Le parterre devant l’Hôtel de Ville a toujours eu pour moi un petit quelque chose de nostalgique : c’est un lieu où j’ai fumé ma première clope — et me suis fait surprendre par mon père — c’est aussi un lieu où j’ai beaucoup traîné avec des ami·e·s quand j’étais ado, où j’ai piqueniqué l’été, puis où j’ai manifesté ou été en date.
Devant le Faro, je regarde les bâtiments en briques et en pierres du centre-ville et me disant que la Wellington Nord a été témoin de nombreuses folies de ma part. Dans la toponymie de mes amours, c’est la rue qui compte le plus grand nombre d’histoires.
Par exemple, dans cet immeuble au coin là-bas, j’ai vécu ma première fois avec mon premier amour : on n’était vraiment pas bons et hyper nerveux, mais ça me fait toujours un peu sourire d’y repenser. Il paraît qu’il est rendu marié, avec une maison quelque part dans une banlieue poche et des enfants.
Dans cet autre édifice, j’ai suivi le coloc d’une amie après une soirée de fin de session de cégep très arrosée. On ne s’est plus jamais reparlé après, puis il s’arrangeait toujours pour être absent quand j’allais voir cette amie chez elle. Dans ce troisième édifice, un peu moins bien entretenu que les deux autres — et où il doit bien vivre un ou deux dealers — j’y ai entretenu une relation d’amour passionnelle et impossible avec un amant qui m’a fait beaucoup pleurer.
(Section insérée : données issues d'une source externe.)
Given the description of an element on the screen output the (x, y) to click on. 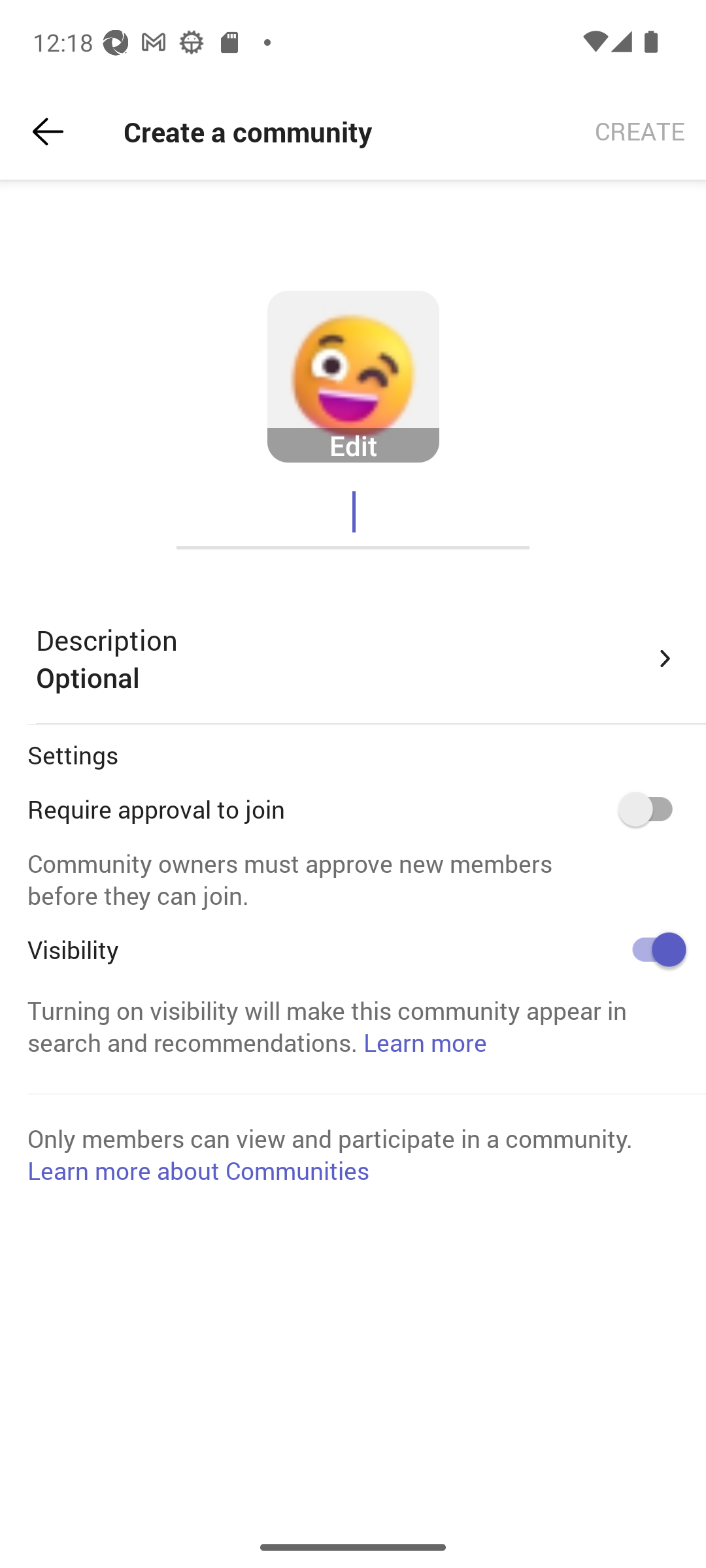
Back (48, 131)
CREATE (639, 131)
Edit community image Edit (353, 377)
Description Optional (357, 659)
Require approval to join (652, 808)
Visibility (652, 949)
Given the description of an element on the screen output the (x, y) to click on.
Dans un rayon d’une cinquantaine de mètres, que j’arrive à voir en étant entièrement affalée dans une talle de gazon, je constate que les aventures que j’ai vécues sont multiples et diversifiées, puis pas seulement que romantiques.
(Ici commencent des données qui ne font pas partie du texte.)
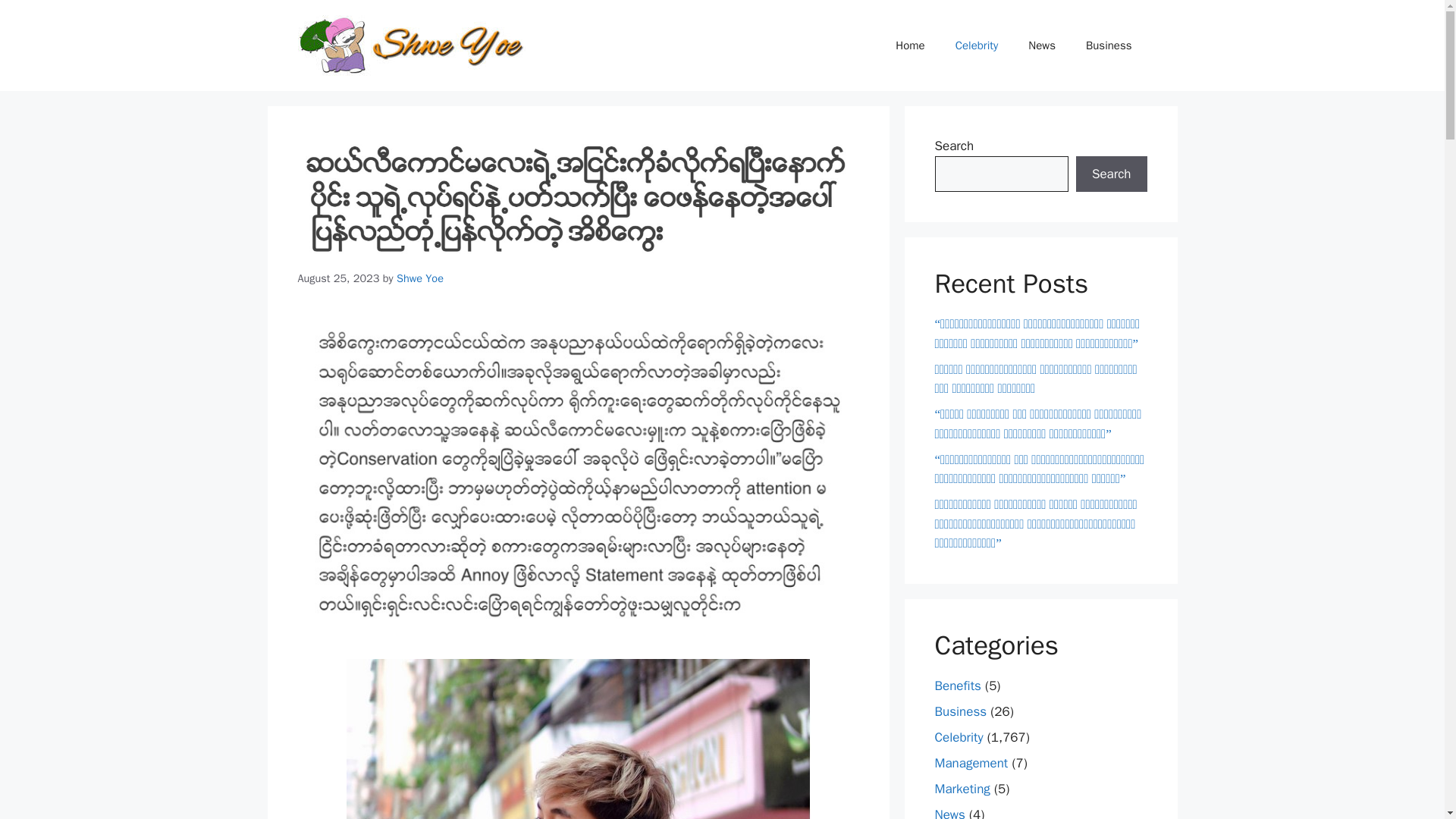
Business (1108, 44)
Celebrity (976, 44)
Search (1111, 174)
Management (970, 763)
Shwe Yoe (420, 278)
Marketing (962, 788)
News (948, 812)
View all posts by Shwe Yoe (420, 278)
Home (909, 44)
Business (960, 711)
Celebrity (958, 737)
Benefits (956, 685)
News (1041, 44)
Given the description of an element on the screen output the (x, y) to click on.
En effet, il y a cet ancien café qui a fermé et qui distribuait à l’époque de grosses lettres en bois aux tables pour désigner les commandes des clients. On nous avait assigné à une amie et moi la lettre « D ». Comme deux gamines, puis à coups de « pas game », on avait fini pas voler le gros « D », qui trône désormais fièrement dans ma bibliothèque et qui initie bien des conversations.
C’est aussi une rue qui m’a vue grandir et prendre en maturité. Je suis passée de l’étudiante un peu légère et qui enchaîne les dates à la jeune professionnelle plus rangée et qui cherche à gagner en stabilité émotionnelle. Ma fibre militante est toujours bien présente, mais elle s’est transformée.
J’y ai aussi appris à me respecter et à me faire respecter : je suis désormais capable de dire non et d’écourter un rendez-vous qui ne se passe pas comme prévu. Avant, je subissais jusqu’à la fin, alors que je suis désormais capable de désormais finir mon verre d’un trait, d’annoncer que ça ne fonctionnera pas, puis de m’en aller. Ça fait moins de matériel croustillant pour écrire un roman-feuilleton, mais j’ai l’impression que c’est un fonctionnement plus respectueux de moi et des autres.
Avec le soleil dans le dos et les pieds dans le gazon, je me rejoue le film des dernières années avec reconnaissance. À mes côtés se trouve quelqu’un qui me donne envie de ne plus me lancer dans d’autres rendez-vous ou d’aventures manquées, sans non plus m’obliger à m’oublier pour devenir fusionnelle et dévouée à une seule personne.
En rétrospective, ça aura été une belle aventure que d’écrire mes péripéties mensuelles. Merci de m’avoir accompagnée pour ce bout de chemin.
Comme dirait René, « à la prochaine fois ».